Question

In a group of 950 persons, 750 can speak Hindi and 460 can speak English. Find how many people can speak both Hindi and English.

Answer 1

Hint: To solve this question to find out how many people speak both Hindi and English, we should know about the basic concepts of sets. It states that for any two events, $A$ and $B$, $n\left( A\cup B \right)=n\left( A \right)+n\left( B \right)-n\left( A\cap B \right)$, where $n\left( {} \right)$ represents the number of elements in that set. For example $n\left( A \right)$ represents the number of elements in $A$, $n\left( B \right)$ represents the number of elements in $B$, $n\left( A\cap B \right)$ represents the number of elements present in both and $n\left( A\cup B \right)$ represents the total number of elements taking part in the event. By using these relations, we can solve the question.

Complete step-by-step answer:

In this question, we have been asked to find the number of people who can speak both Hindi and English. We have been given that out of 950 persons, 750 can speak Hindi and 460 can speak English. Let us consider speaking Hindi as an event $A$, so the number of people speaking Hindi $=n\left( A \right)=750$.
And, consider speaking English as an event $B$, then the number of English speaking people $=n\left( B \right)=460$.
Now, we know that there were a total of 950 people in the group, so they are $=n\left( A\cup B \right)=950$.
We know that in sets, $n\left( A\cup B \right)=n\left( A \right)+n\left( B \right)-n\left( A\cap B \right)$. So, we will substitute the values of $n\left( A\cup B \right)$, $n\left( A \right)$ and $n\left( B \right)$ in this equation and on doing so, we get,
$\begin{align}
  & 950=750+460-n\left( A\cap B \right) \\
 & \Rightarrow 950=1210-n\left( A\cap B \right) \\
\end{align}$
We will take the unknown units to the left hand side and all the numerical values on the right hand side.
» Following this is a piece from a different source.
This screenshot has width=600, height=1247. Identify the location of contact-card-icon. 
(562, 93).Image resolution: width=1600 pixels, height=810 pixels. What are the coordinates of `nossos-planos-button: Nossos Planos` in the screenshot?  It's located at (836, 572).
By doing so, we get,
$\begin{align}
  & n\left( A\cap B \right)=1210-950 \\
 & \Rightarrow n\left( A\cap B \right)=260 \\
\end{align}$
Therefore, we get the value of the number of people who speak both Hindi and English are 260.

Note: The possible mistakes that one can make while solving this question are the calculation mistakes by not keeping the signs of the numerical values in mind. Also, one can make a mistake by writing $-n\left( A\cap B \right)$ as $+n\left( A\cap B \right)$, which will give us the wrong answer.